Neuroaxonal dystrophy in a rottweiler pup

An 8-month-old Rottweiler pup was evaluated for neurologic disorder. Clinical signs included ataxia, hypermetria of all 4 limbs, intention tremors of the head, lack of a menace reflex bilaterally, and mild proprioceptive deficits. The pup was euthanatized because of the progressive nature of the disease. Histopathologic findings consisted of decreased numbers of Purkinje cells in the cerebellum and moderate numbers of axonal spheroids in the nucleus cuneatus. This latter finding confirmed the diagnosis of neuroaxonal dystrophy.     

Congenital cerebrospinal hypomyelinogenesis in a pup

One of 8 highly inbred Dalmatian pups was born with generalized body tremors, which interfered with the pup's ability to suckle, walk, and maintain sternal recumbency. The pup's head, neck, and limbs oscillated rhythmically when it attempted to perform any motor function. The pup was euthanatized at 8 weeks of age, after it became apparent that the disorder was likely to be permanent. The histologic diagnosis was cerebrospinal hypomyelinogenesis.     

Bilateral microphthalmos with cyst in a neonatal foal

A 1‐day–old miniature horse filly was presented to the University of Florida Veterinary Ophthalmology service for evaluation of multiple ocular anomalies which were present from birth. Protruding from the right orbit was a large, fluctuant, red, dry and variably ulcerated mass. A globe could not be appreciated clinically in the left orbit. Ocular ultrasound of both orbits was performed. This revealed a lobular, hypo‐echoic structure filling the right orbit, with multiple hyperechoic septations; normal ocular structures were not identified. Ultrasound of the left orbit revealed a microphthalmic eye, with a well‐defined, hyperechoic structure in the vitreous that was thought to be the lens. Due to irreversible blindness, the foal was humanely euthanized. Histopathology and immunohistochemistry of the orbital contents revealed bilateral microphthalmos with cyst, a congenital defect rarely reported in the veterinary literature.     

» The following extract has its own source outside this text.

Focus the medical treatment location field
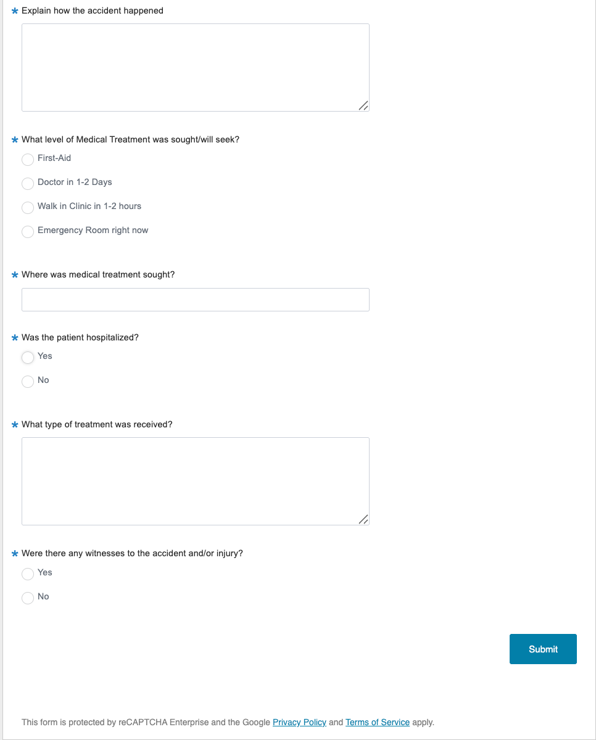 (196, 300)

Focal granulomatous meningoencephalomyelitis in a pup

Granulomatous meningoencephalomyelitis (GME) was diagnosed in an 8-month-old Maltese with signs of CNS disease. Serum immunoglobulin (Ig) G concentration was decreased, and CSF analysis revealed high concentrations of mononuclear WBC and IgG. Initial improvement of the pup's signs in association with prednisolone treatment and postmortem examination of CNS tissues confirmed GME. Granulomatous meningoencephalomyelitis occurs rarely in young dogs and the abnormal Ig concentrations in this pup's serum and CSF suggest that immune responses may have a role in the cause and/or pathogenesis of GME.     

Myotonia congenita in a Chow Chow pup

Myotonia congenita was diagnosed in a 12-week-old female Chow Chow that had hindlimb ataxia, a stiff gait, and occasional collapsing. The diagnosis was based on the history, clinical signs, electrodiagnostics, and microscopic examination of biopsied muscle specimens.     

Pyoderma caused by Peptostreptococcus tetradius in a pup

Pyoderma caused by Peptostreptococcus tetradius in a pup was successfully treated with cefadroxil. Although this bacterium is rarely found in veterinary medicine, it is a known pathogen in human beings and should be considered as a potential causative agent in pyodermas in which anaerobes are suspected.     

Lymphosarcoma with disseminated skeletal involvement in a pup

Lymphoblastic lymphosarcoma with disseminated skeletal involvement was diagnosed in a 15-week-old Golden Retriever. The skeletal disease was characterized by diffuse, irregular areas of radiolucency most evident in the diaphyseal portion of long bones and was associated with gait abnormalities and signs of pain. Necropsy also revealed involvement of the spleen, liver, kidneys, and mesenteric lymph nodes.